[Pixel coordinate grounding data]
--- START ---

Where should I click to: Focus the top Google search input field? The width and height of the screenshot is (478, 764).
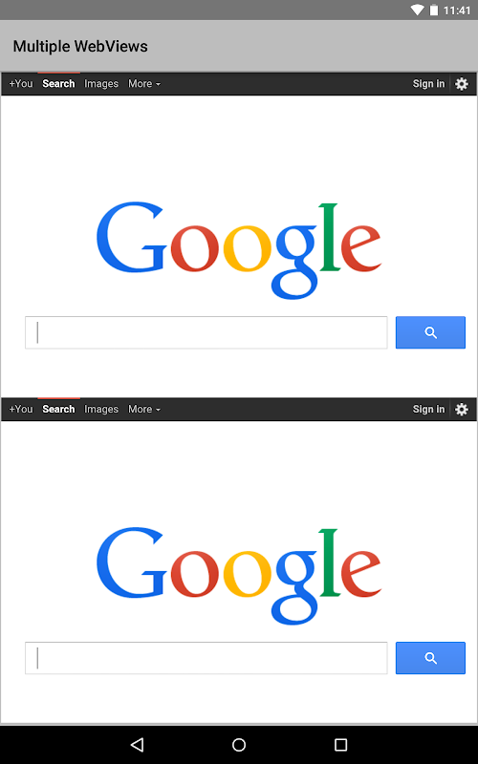pyautogui.click(x=206, y=332)
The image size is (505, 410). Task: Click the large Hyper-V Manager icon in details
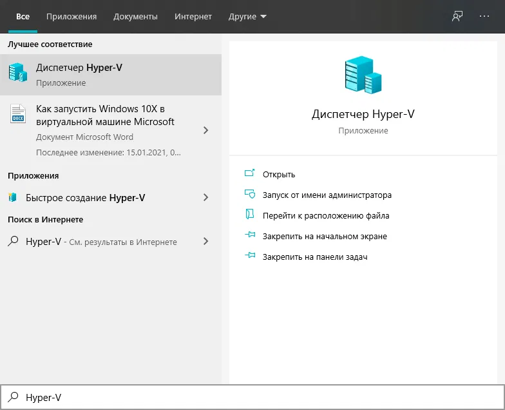(363, 75)
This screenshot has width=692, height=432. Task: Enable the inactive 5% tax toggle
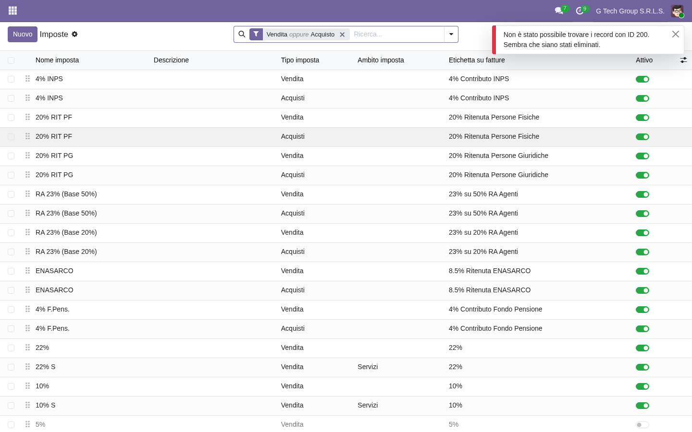643,425
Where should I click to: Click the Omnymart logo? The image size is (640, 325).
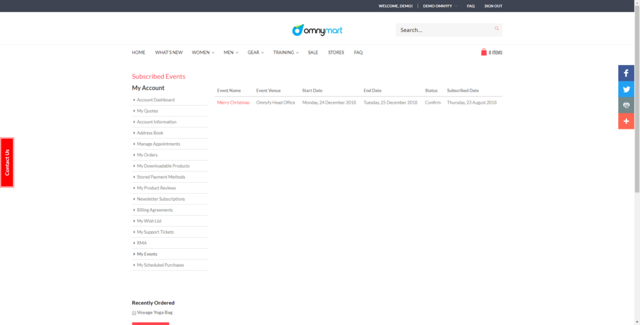pyautogui.click(x=318, y=30)
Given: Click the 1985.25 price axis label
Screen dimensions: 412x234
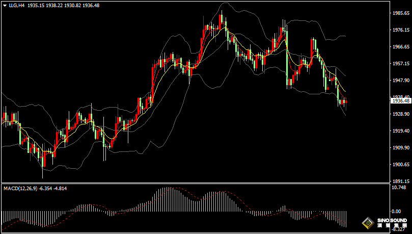Looking at the screenshot, I should 400,13.
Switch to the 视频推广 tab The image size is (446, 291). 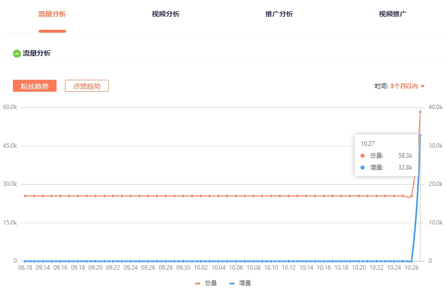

--- END ---

» **AIM OF THE TASK**:
What the answer needs is every line from the one with "Screen dimensions: 412x234" through the last line of the data, reproduced word for word and with pictures omitted.

» **ANSWER BOX**:
Screen dimensions: 412x234
Looking at the screenshot, I should 400,13.
Switch to the 视频推广 tab The image size is (446, 291). 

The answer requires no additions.